Results are currently computed to single-precision accuracy only.

Value

a matrix like points when eig, add and x.ret are all FALSE.

Otherwise, it returns a list with five components, as follows:

points	a matrix with k columns and as many rows as there were objects whose distances were given in d. Row i gives the coordinates in k-space of the i-th object.
eig	a vector of all eigenvalues; its length is the number of objects whose distances were given in d. Returned only when the eig argument is TRUE; otherwise NULL is returned.
ac	a constant added to all data values in d to transform dissimilarities (or relative distances) into absolute distances. This is returned only if the add argument is TRUE; otherwise, 0 is returned.
x	the doubly-centered distance matrix for classical multidimensional scaling. This is returned only if x.ret argument is TRUE; otherwise, NULL is returned.
GOF	a 2-length numeric vector. The value is: sum(eig[1:k])/c(sum(abs(eig)), sum(pmax(eig, 0)))

Background

Multidimensional scaling is the process of representing, in a small dimensional space, the distances (or dissimilarities) of a group of objects. It is somewhat similar to cluster analysis but returns points in space rather than distinct groupings.
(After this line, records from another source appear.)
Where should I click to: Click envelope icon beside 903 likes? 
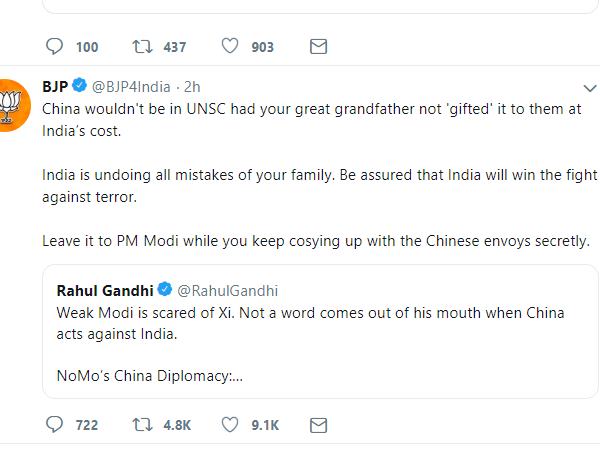click(x=318, y=47)
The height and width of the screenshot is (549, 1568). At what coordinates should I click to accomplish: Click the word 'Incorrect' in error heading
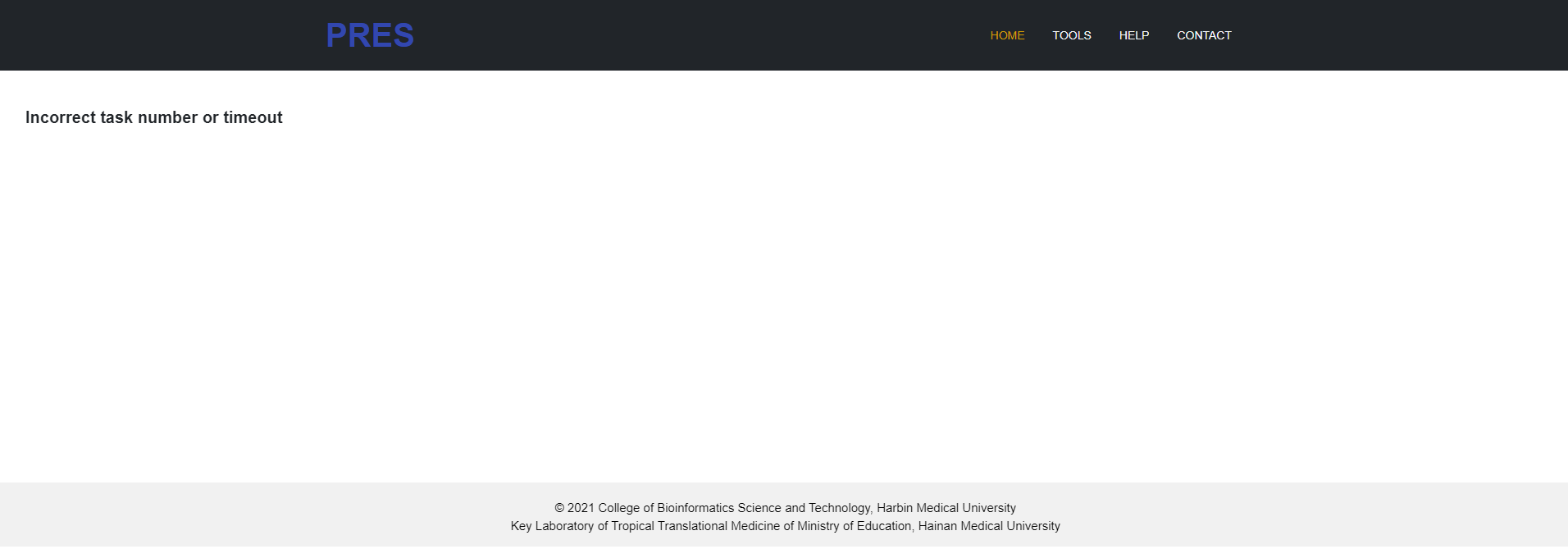(60, 117)

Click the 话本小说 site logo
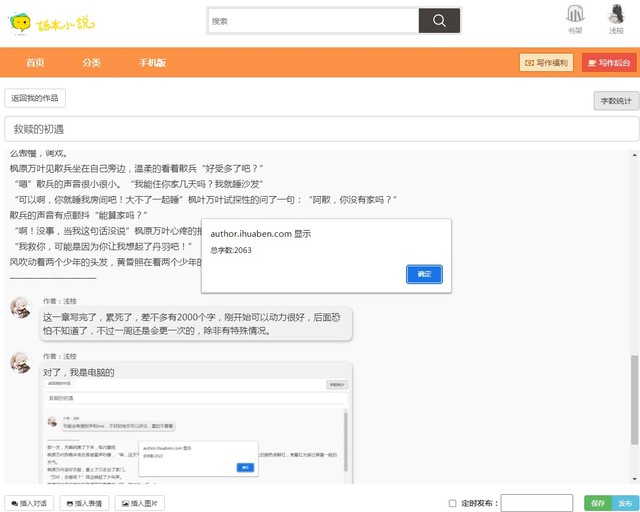45,22
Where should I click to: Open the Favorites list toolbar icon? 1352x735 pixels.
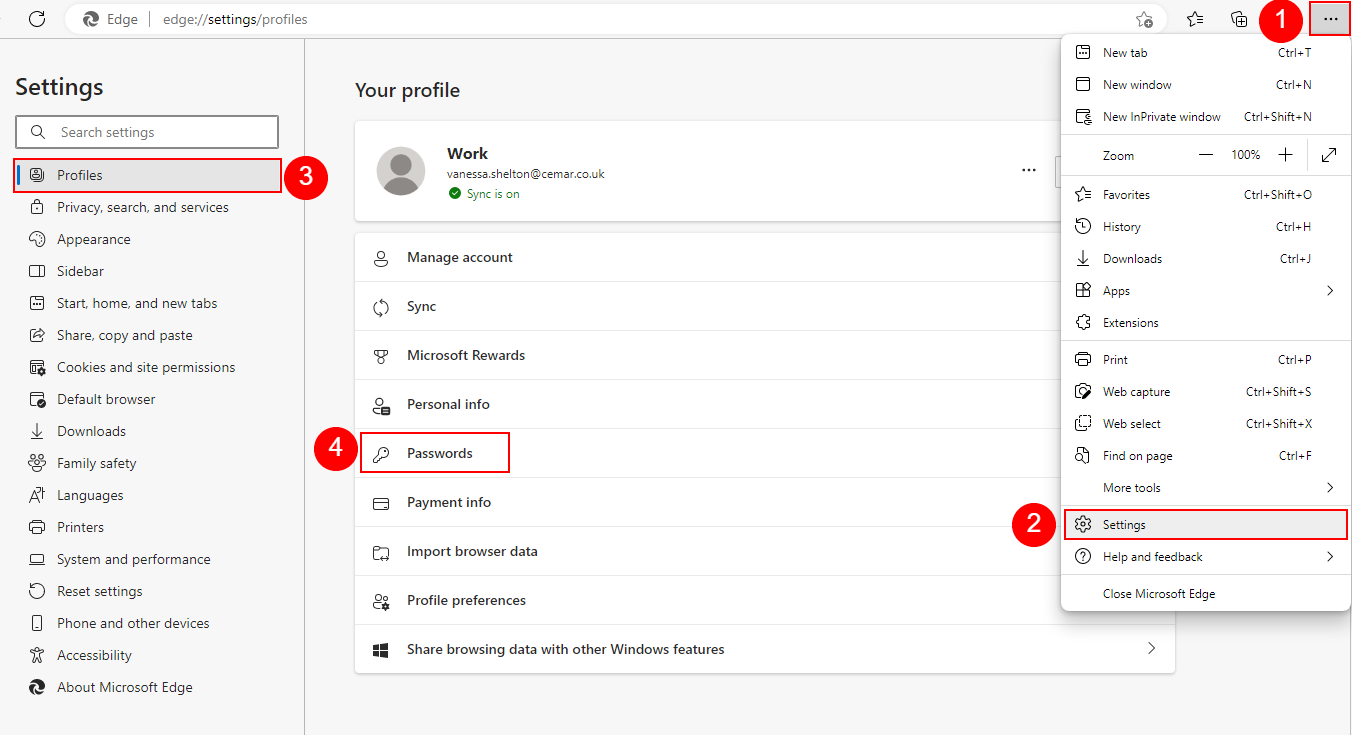1195,19
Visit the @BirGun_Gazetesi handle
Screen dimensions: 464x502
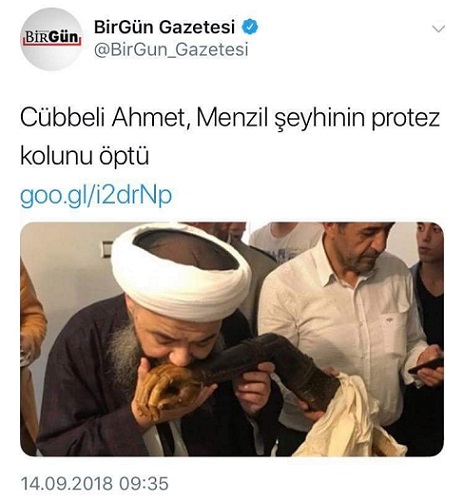point(171,50)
Some examples of its use are anthropologists studying cultural differences based on language, art, and so on; and marketing researchers assessing product similarity.

The technique can be used to "serialize" data if the result is close to a curve in two dimensions or a string in three dimensions. For example, archaeologists might try to place several cultures into a time order.

References

Becker, R. A., Chambers, J. M., and Wilks, A. R. 1988. The New S Language: A Programming Environment for Data Analysis and Graphics. Pacific Grove, CA: Wadsworth & Brooks/Cole Advanced Books and Software.
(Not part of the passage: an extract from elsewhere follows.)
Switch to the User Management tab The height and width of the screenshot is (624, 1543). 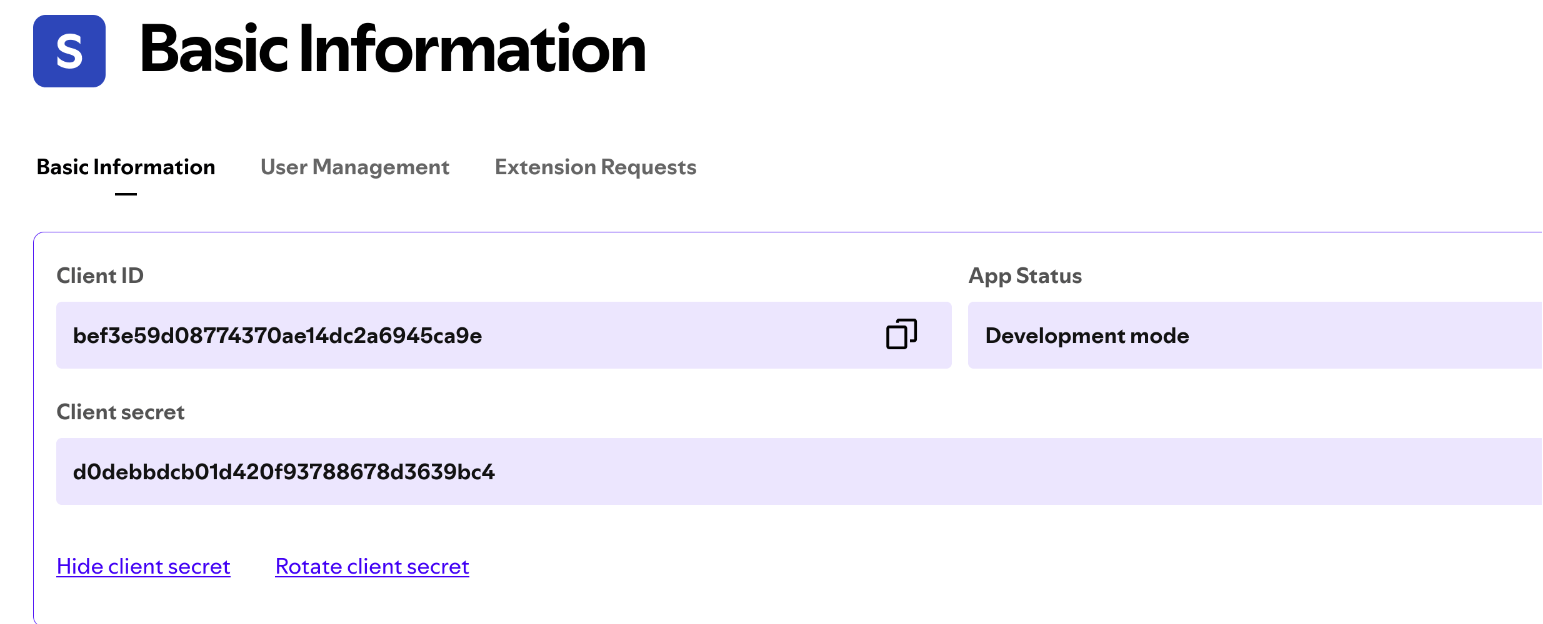coord(355,167)
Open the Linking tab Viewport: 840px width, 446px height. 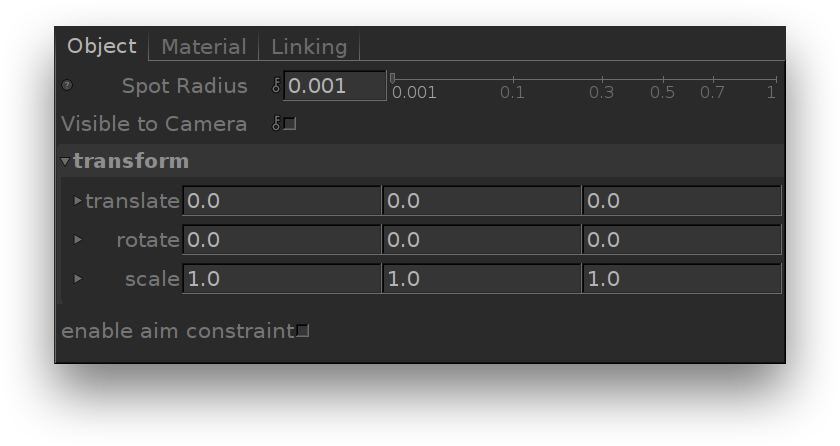pyautogui.click(x=309, y=47)
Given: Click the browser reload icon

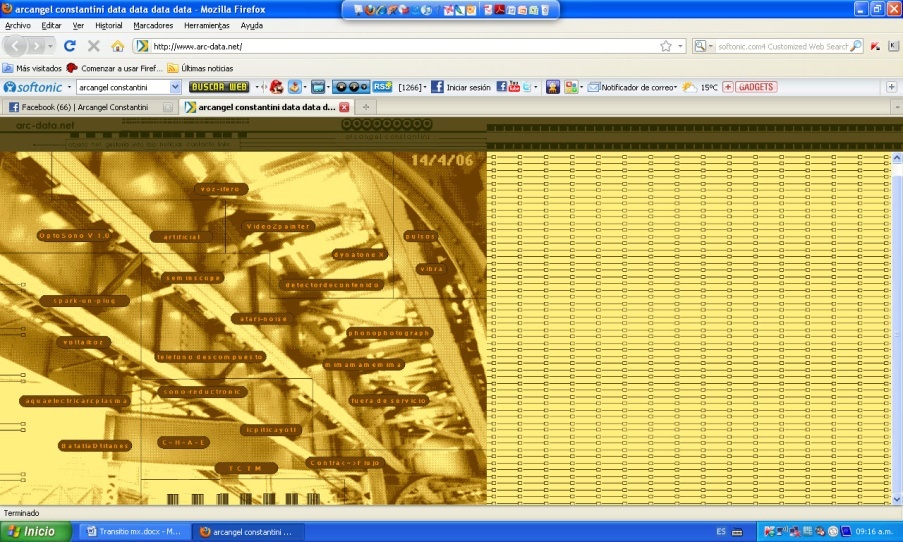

Cailliez, F. 1983. The analytical solution of the additive constant problem. Psychometrika. Volume 48. 343-349.

Cox, T. F. and Cox, M. A. A. 1994. Multidimensional Scaling. London, UK: Chapman and Hall.

Gower, J. C. 1966. Some distance properties of latent root and vector methods used in multivariate analysis. Biometrika. Volume 53. 325-328.

Johnson, R. A. and Wichern, D. W. 1982. Applied Multivariate Statistical Analysis. Englewood Cliffs, NJ: Prentice-Hall.

Mardia, K. V., Kent, J. T., and Bibby, J. M. 1979. Multivariate Analysis. London, UK: Academic Press.

Seber, G. A. F. 1984. Multivariate Observations. New York, NY: John Wiley & Sons.

Torgerson, W. S. 1958. Theory and Methods of Scaling. New York, NY: Wiley.